There are some very distinct social differences between the U.S. and India; one of these is the social acceptance of staring. In India, not only is it completely socially acceptable but it's the norm to blatantly stare at anyone walking by. Well, as long as that anyone is white.

Everywhere we go we are a major object of attention and everyone stares; we are the only white people I've seen in Visakhapatnam so far and we stand out quite a bit. However; the types of staring can vary.

1) The Gape-and-Recover
This type of staring is usually reserved for use by children or mothers with children. It starts with a startled gaping from afar, but once they recover from their shock they they will approach us and talk to us.
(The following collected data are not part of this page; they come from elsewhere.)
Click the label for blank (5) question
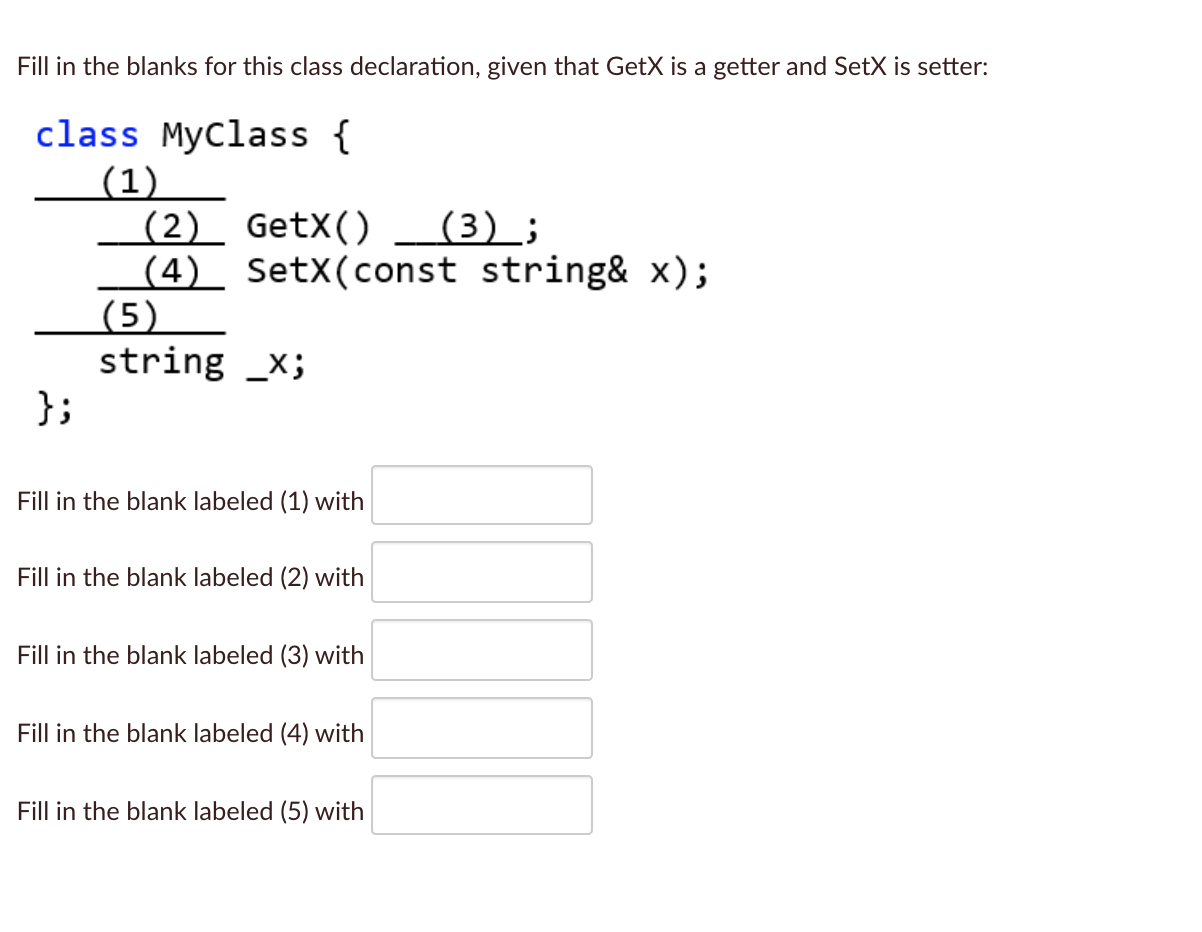This screenshot has width=1202, height=932. pos(189,811)
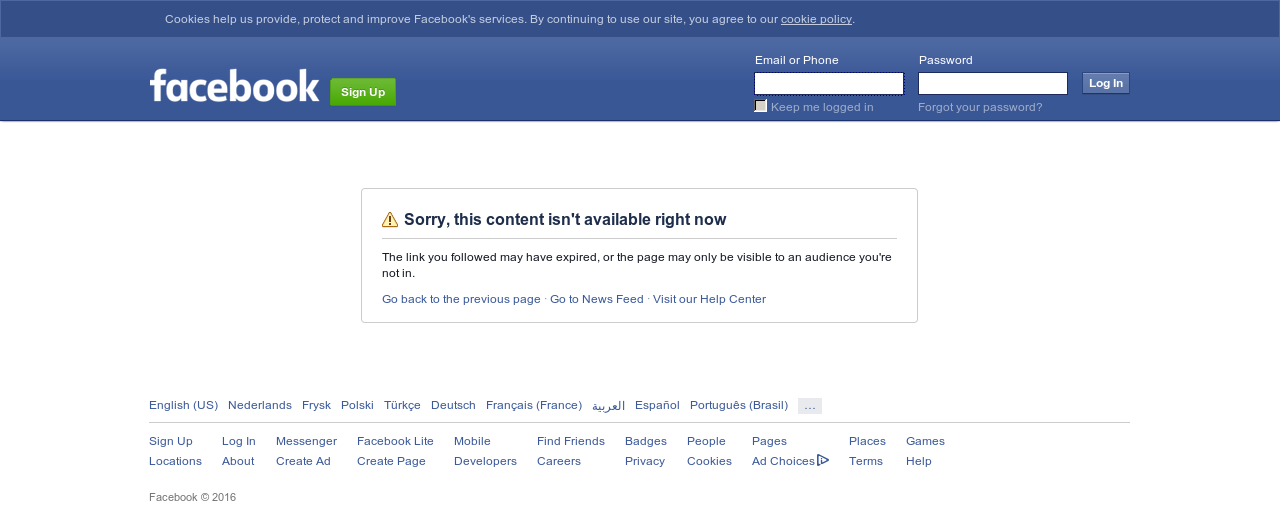Open the cookie policy link

[x=816, y=19]
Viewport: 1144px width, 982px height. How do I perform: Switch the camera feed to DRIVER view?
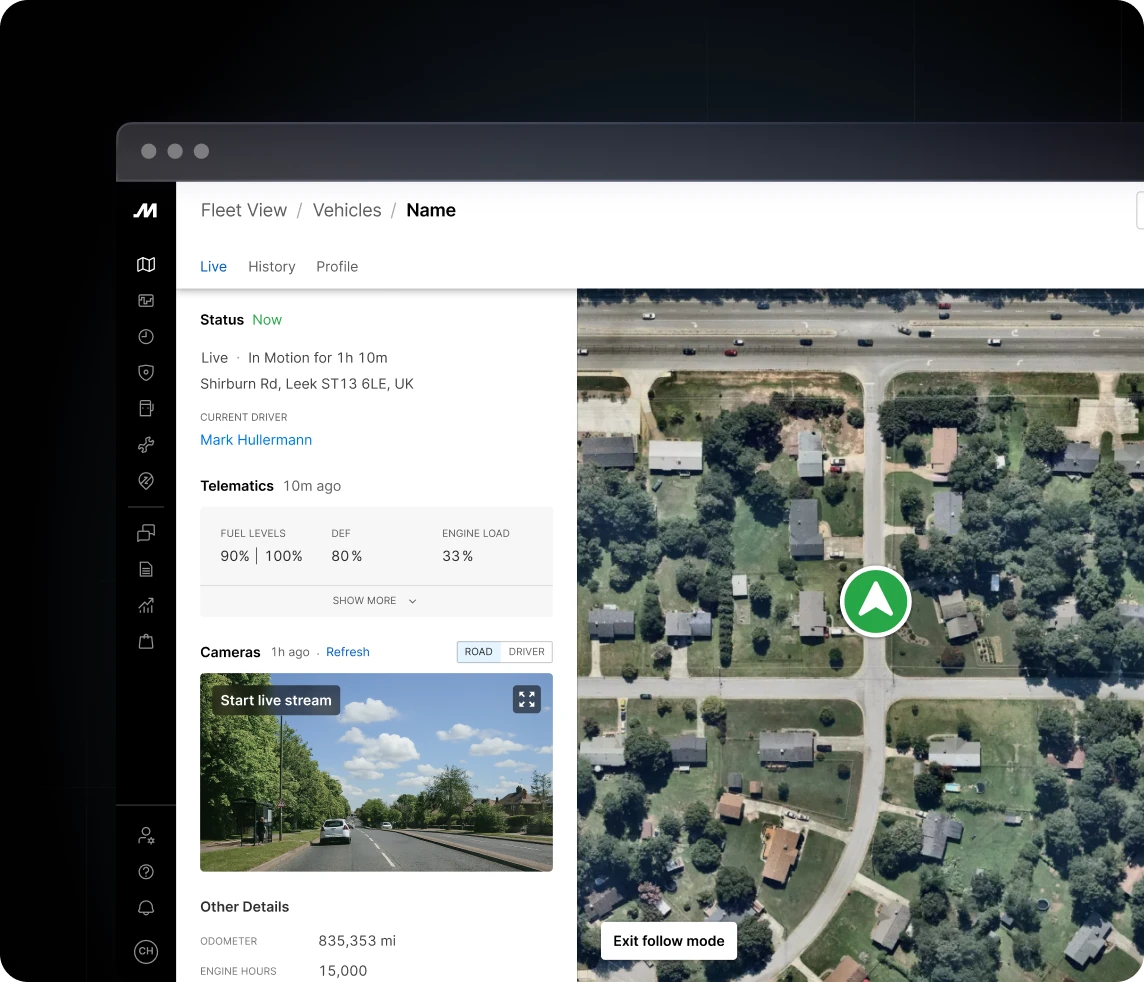526,651
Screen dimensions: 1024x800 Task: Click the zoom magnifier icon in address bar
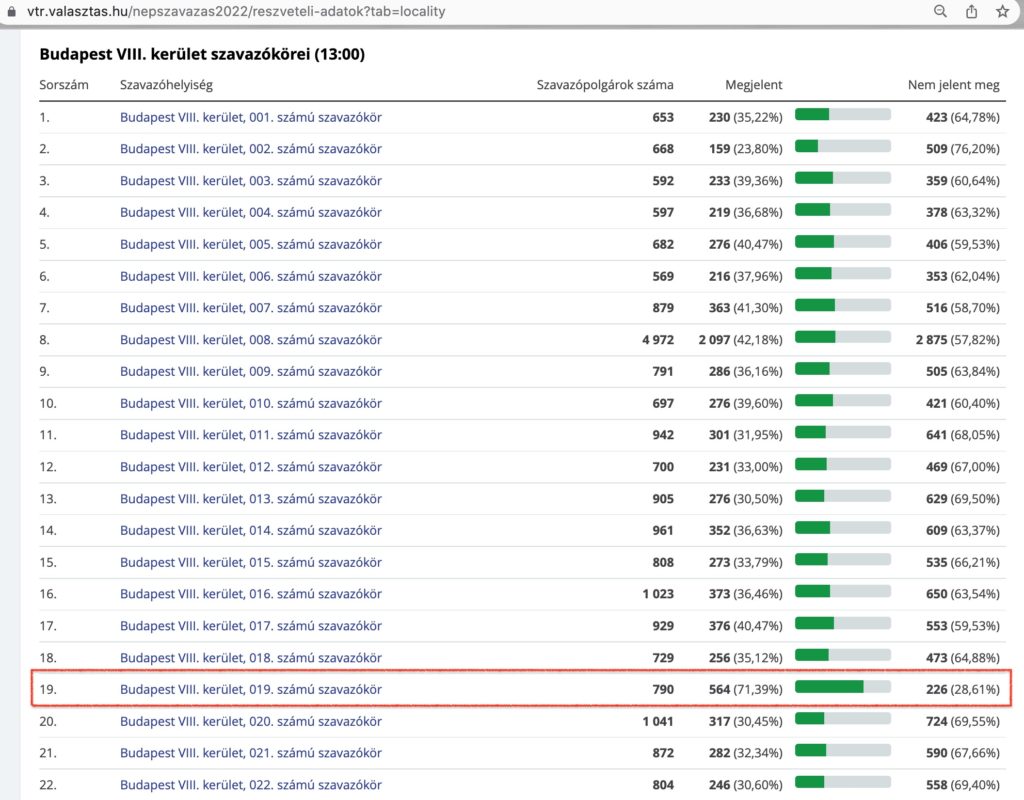click(940, 12)
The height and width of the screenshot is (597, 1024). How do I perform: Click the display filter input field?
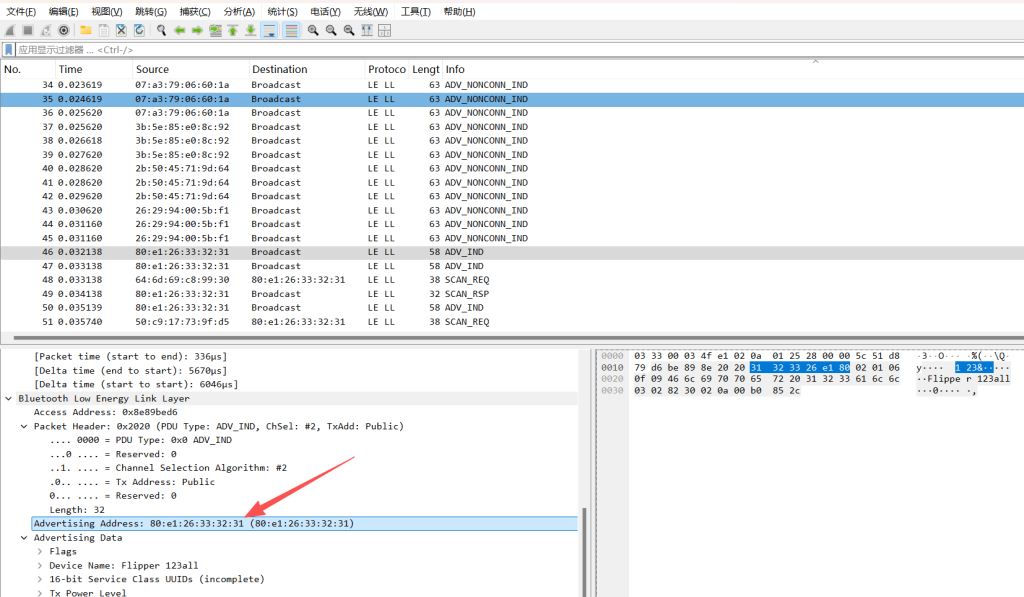click(400, 49)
They ask us what our names are and laugh at our inability to pronounce theirs.

2) The Drive-by
When scooters drive us as we are walking, they can tell when coming from any direction that we are white. As the scooter passes us, everyone riding turns his or her head to keep us in their line of sight. This usually makes us worried for the lives of the passengers because no one on the scooter is watching where the scooter is headed.

3) The Rickshaw Duck
We mainly travel around Visakhapatnam on rickshaws, which has a low-hanging roof which blocks the view of our faces from the average passerby. In order to see our faces, people on the road come as close as they can to the rickshaw while traveling on their scooter, rickshaw, bike, or car and duck their heads as low as they can in order to see our faces in the rickshaw.

4) The Leer
My least favorite of the stares; it's quite unsettling and causes me to locate and move towards the nearest guy who's on the program with me. It involves a group of men standing together just watching us as we walk down the street; occasionally there is an attempt of contact. This usually just means the boldest of the group comes over and asks for a 'snap' or a kiss, at which point C, the lone male in our group, shoos the leerers away.

5) The Pass-by
This is my second least favorite type of staring; beaten only by the leering stare. It's similar to the drive by but is specific to buses. It happens often; buses pass by and everyone on the bus presses themselves to the window and watch us pass; this means there are usually upwards of 50 pairs of eyes silently watching from the bus window as it passes. Even worse is when the bus is stopped and as we walk past the bus every eye is on us as we slowly pass the long bus.

While all this staring can be unsettling, a majority of the time it comes from a pure curiosity at the oddity that is white BYU students wandering around.